Activity: Verbatim copy, images removed: write out the entries below.

Given information:
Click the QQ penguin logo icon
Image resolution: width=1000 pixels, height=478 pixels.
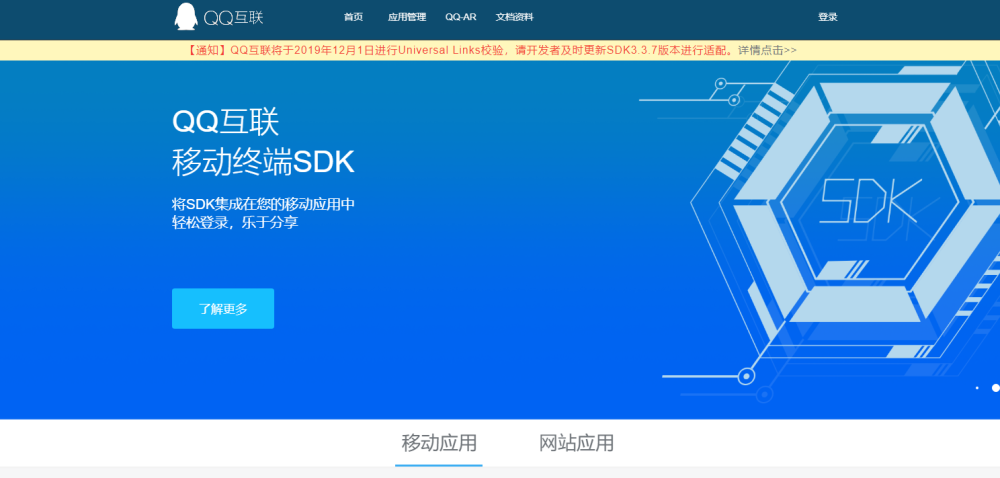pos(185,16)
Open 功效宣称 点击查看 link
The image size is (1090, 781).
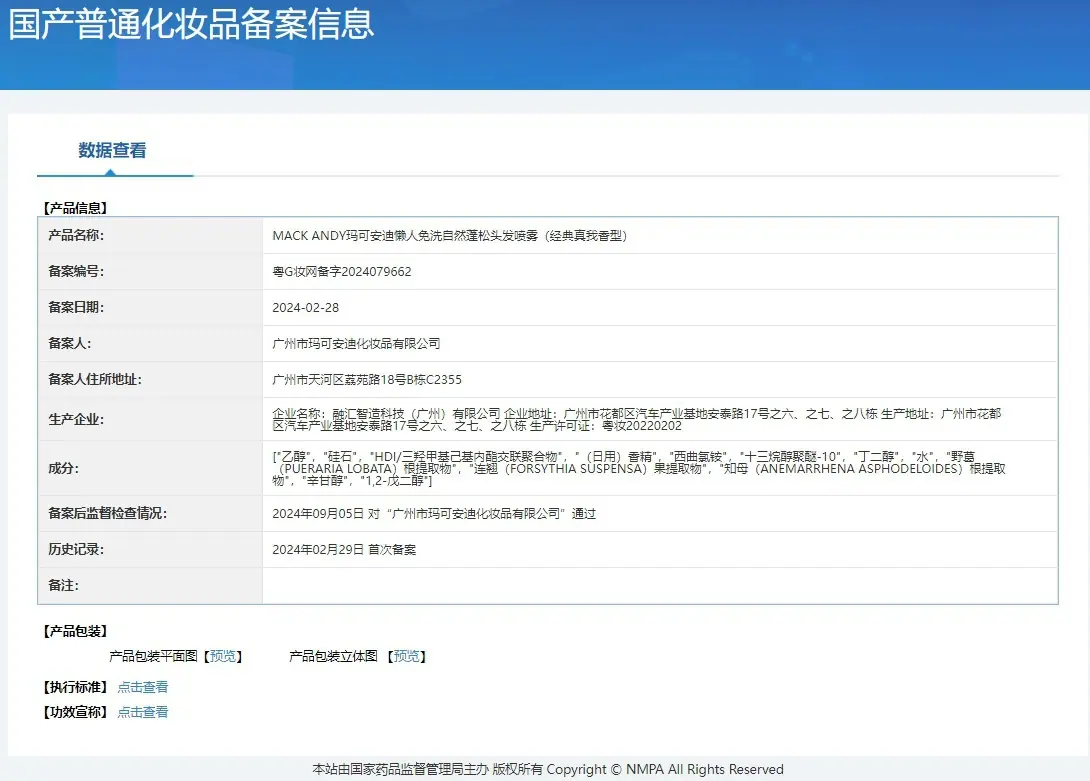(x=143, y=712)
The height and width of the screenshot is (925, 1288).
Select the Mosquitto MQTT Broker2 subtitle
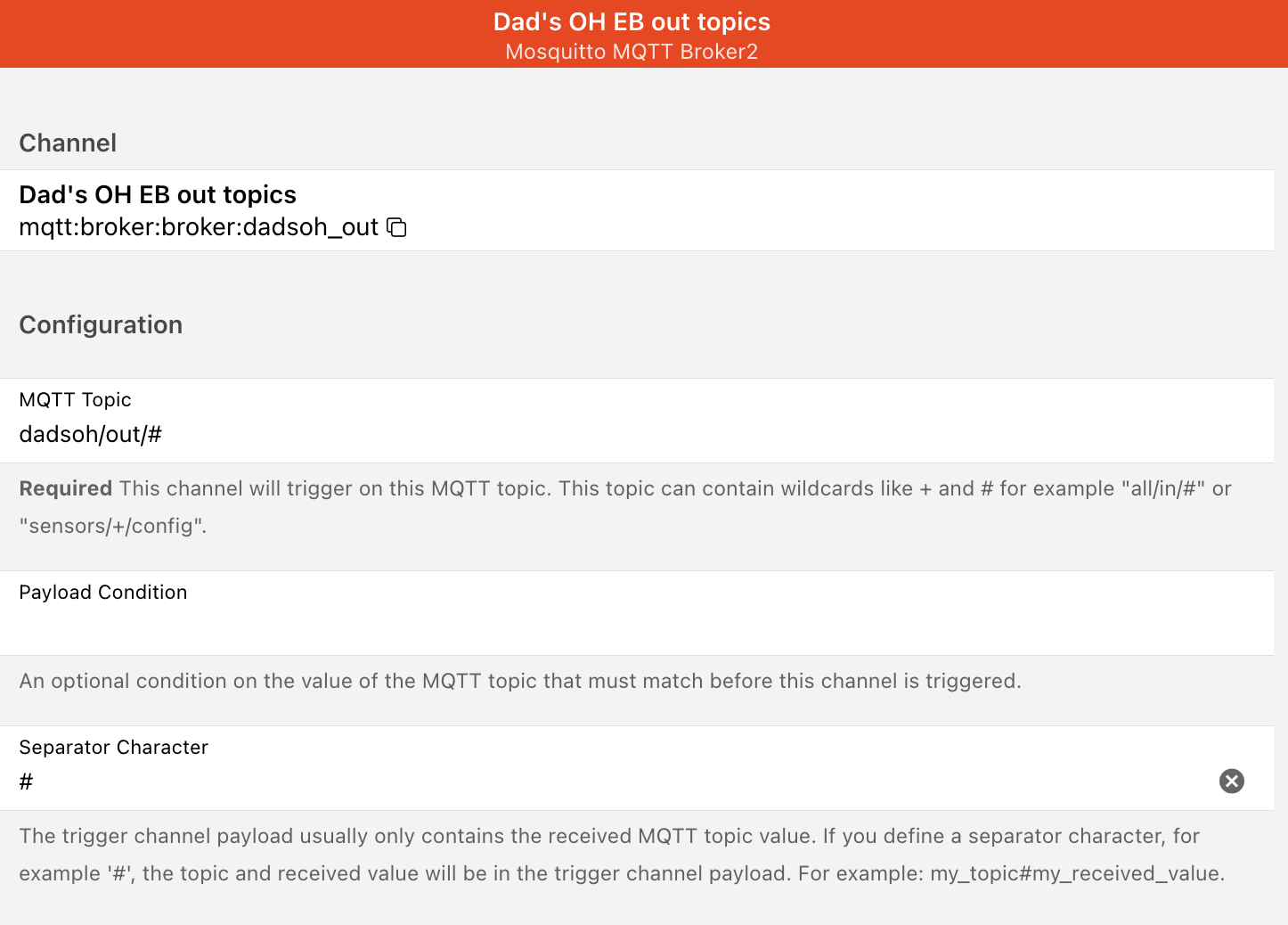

Worked solution:
Click the QQ penguin logo icon
Image resolution: width=1000 pixels, height=478 pixels.
pos(185,16)
Open 功效宣称 点击查看 link
The image size is (1090, 781).
(x=143, y=712)
The height and width of the screenshot is (925, 1288).
Select the Mosquitto MQTT Broker2 subtitle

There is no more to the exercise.